___ Records provided ___

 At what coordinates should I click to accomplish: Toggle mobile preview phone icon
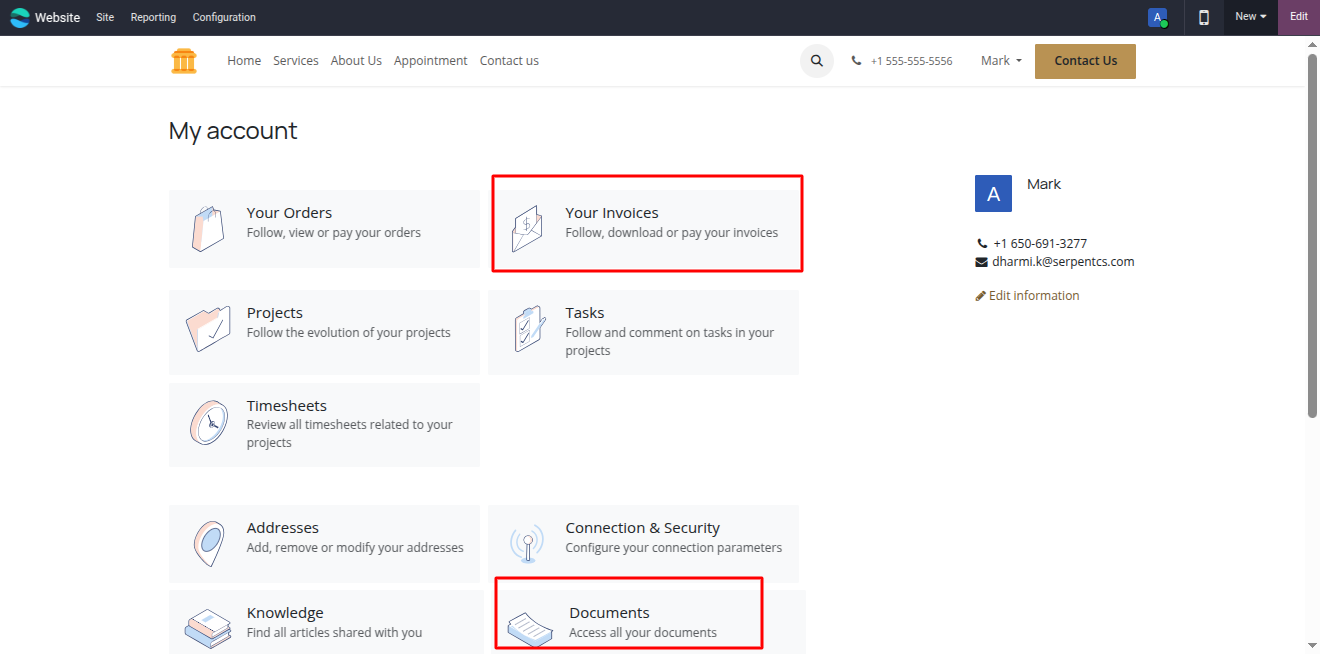1204,17
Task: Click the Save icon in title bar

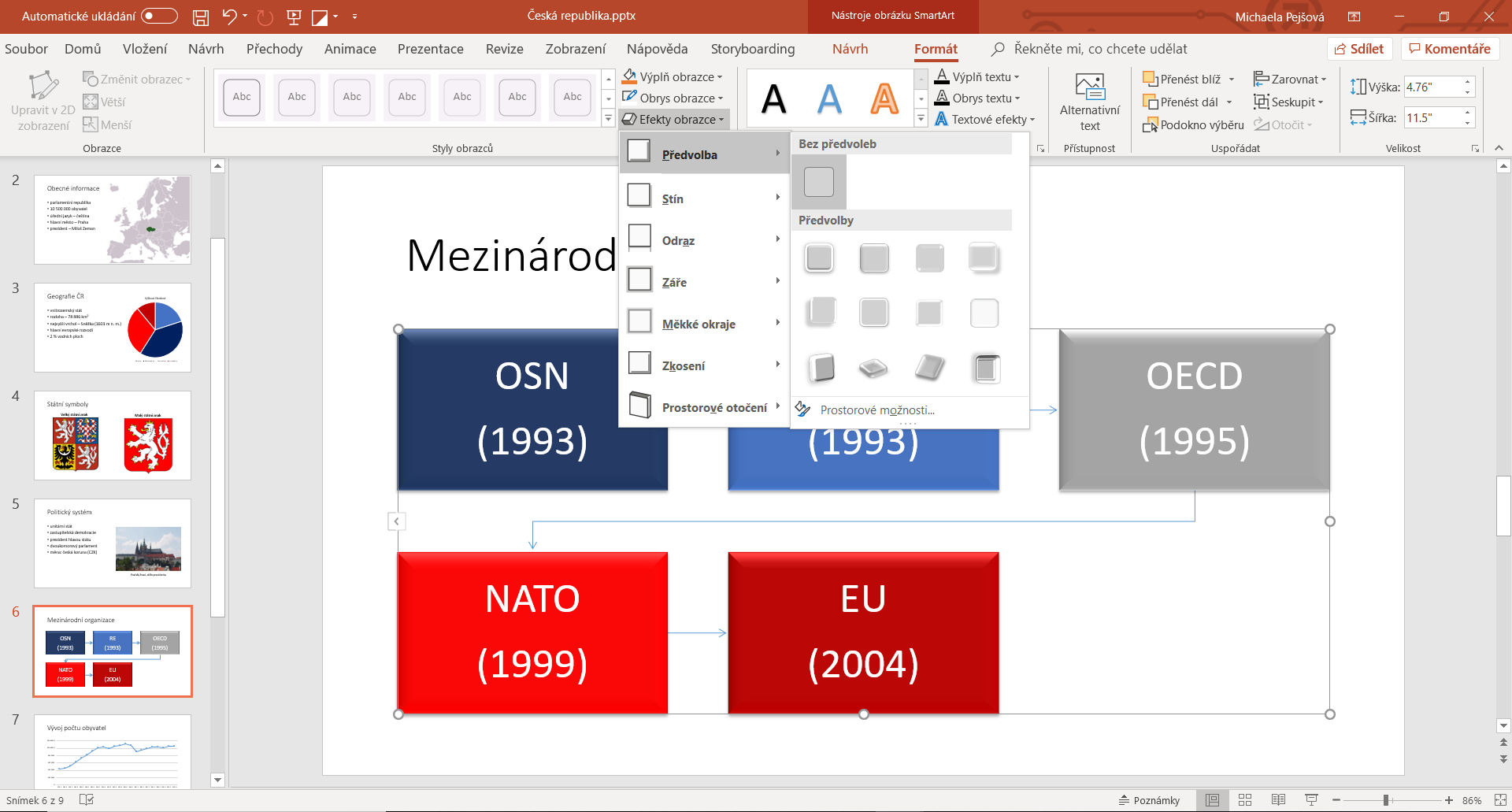Action: (201, 17)
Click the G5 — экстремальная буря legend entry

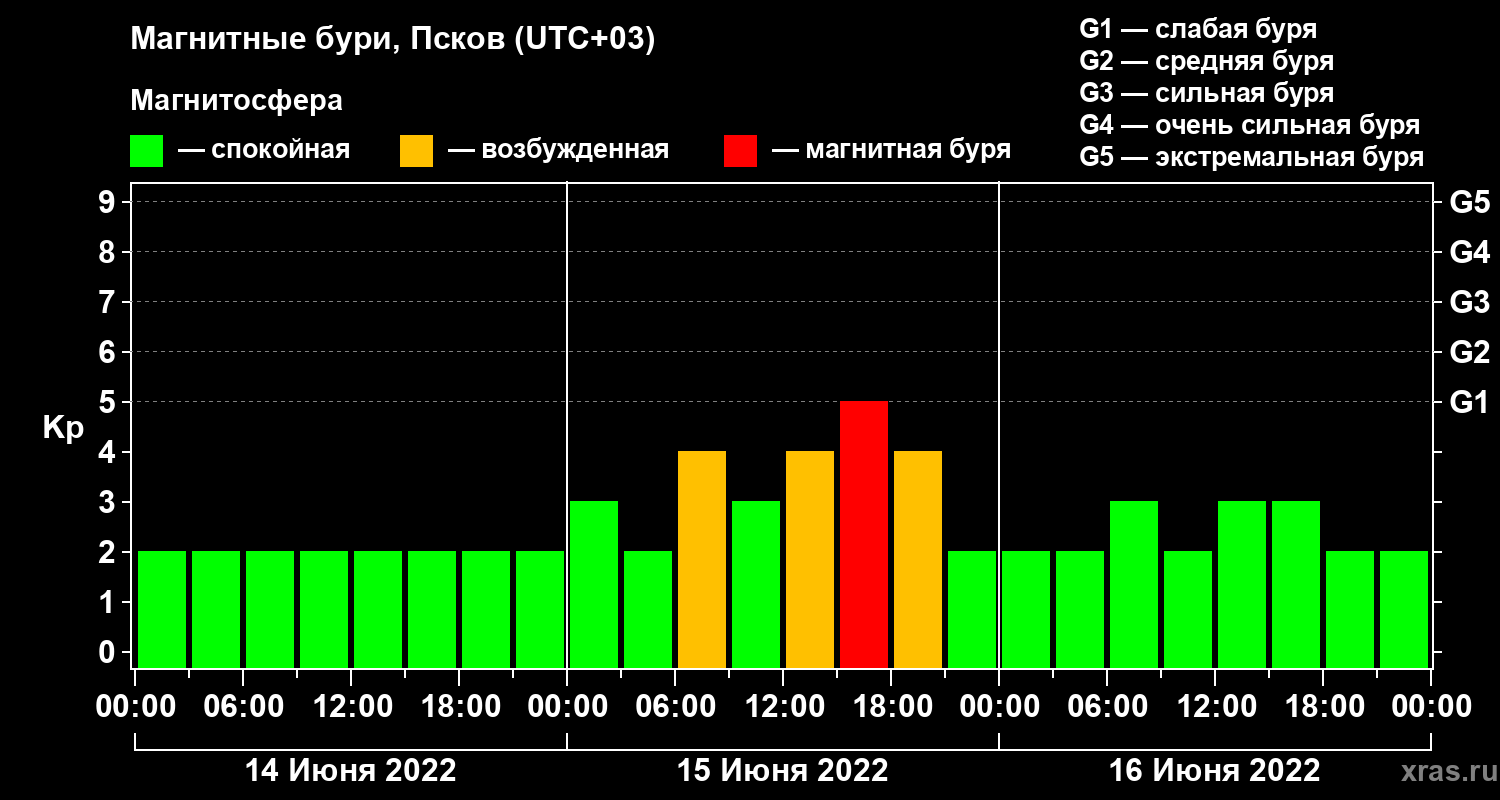[x=1252, y=157]

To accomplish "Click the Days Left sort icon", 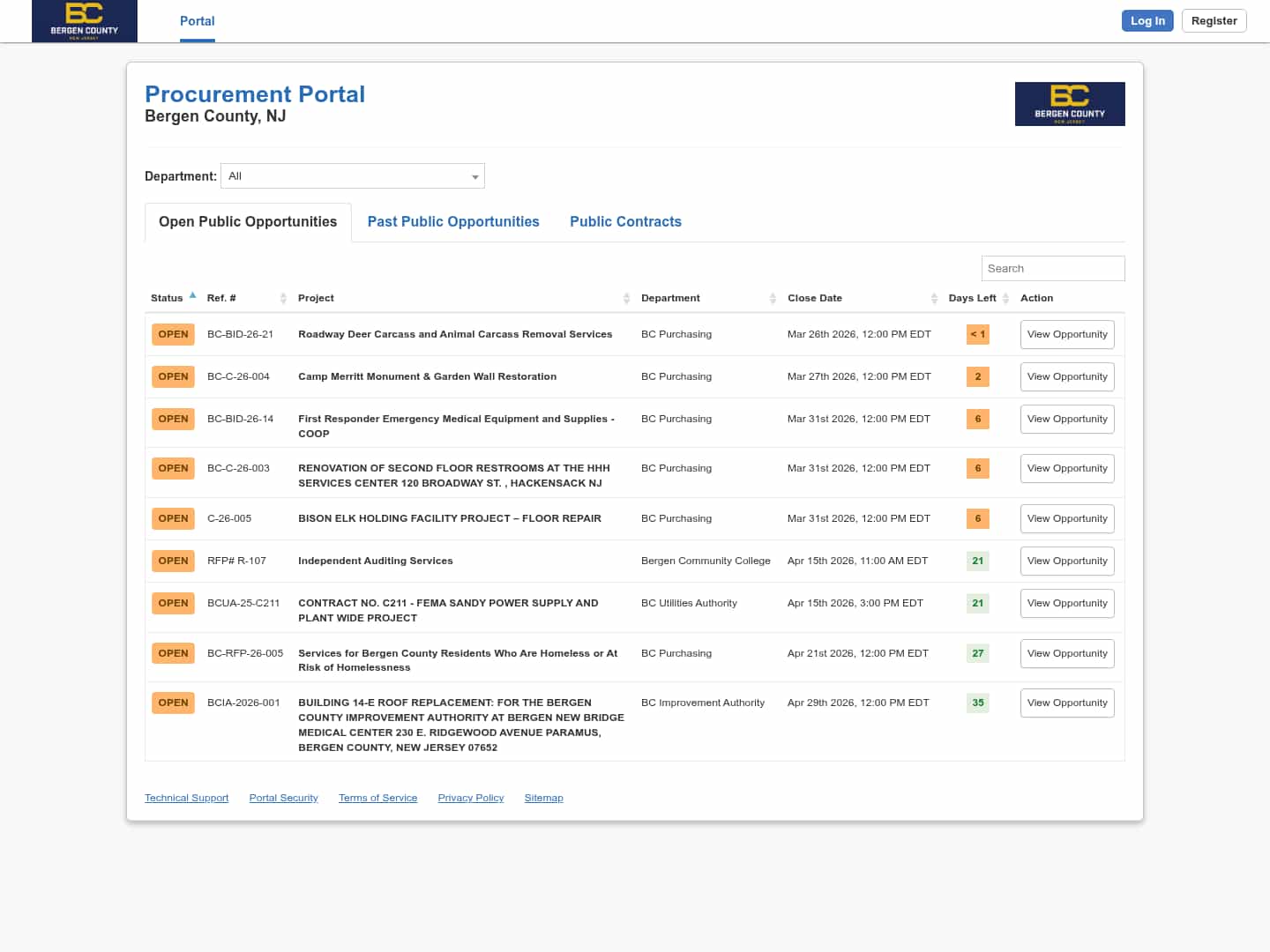I will pos(1006,298).
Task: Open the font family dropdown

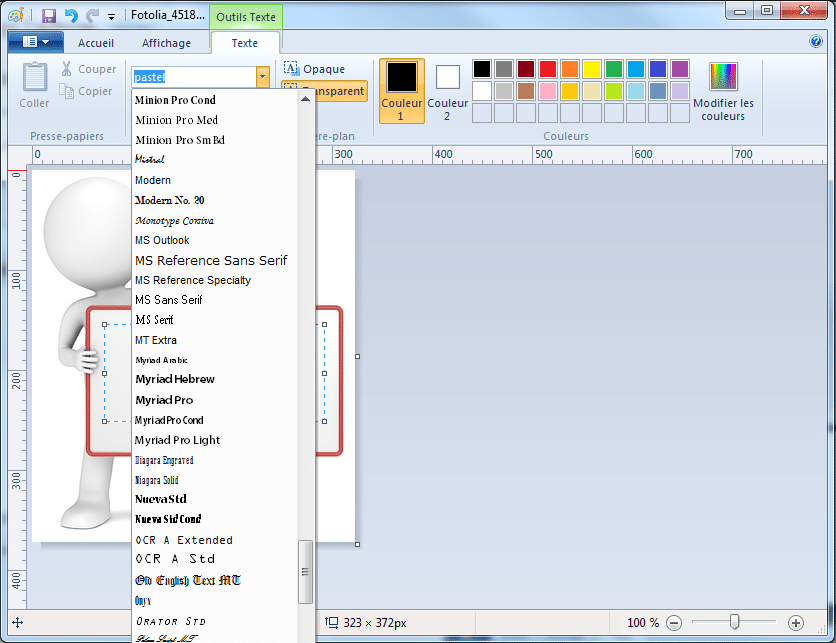Action: (x=262, y=76)
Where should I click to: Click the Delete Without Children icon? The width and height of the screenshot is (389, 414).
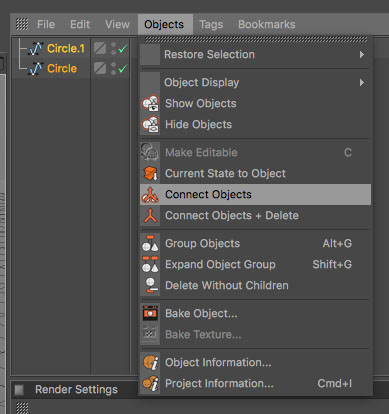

___

● **Work required**
Leaving out the pictures, please transcribe exactly the lines from the one that holds "Task: Open the font family dropdown" through the last line of the entries above, both included.

● **Response to the task**
Task: Open the font family dropdown

Action: (x=262, y=76)
Where should I click to: Click the Delete Without Children icon? The width and height of the screenshot is (389, 414).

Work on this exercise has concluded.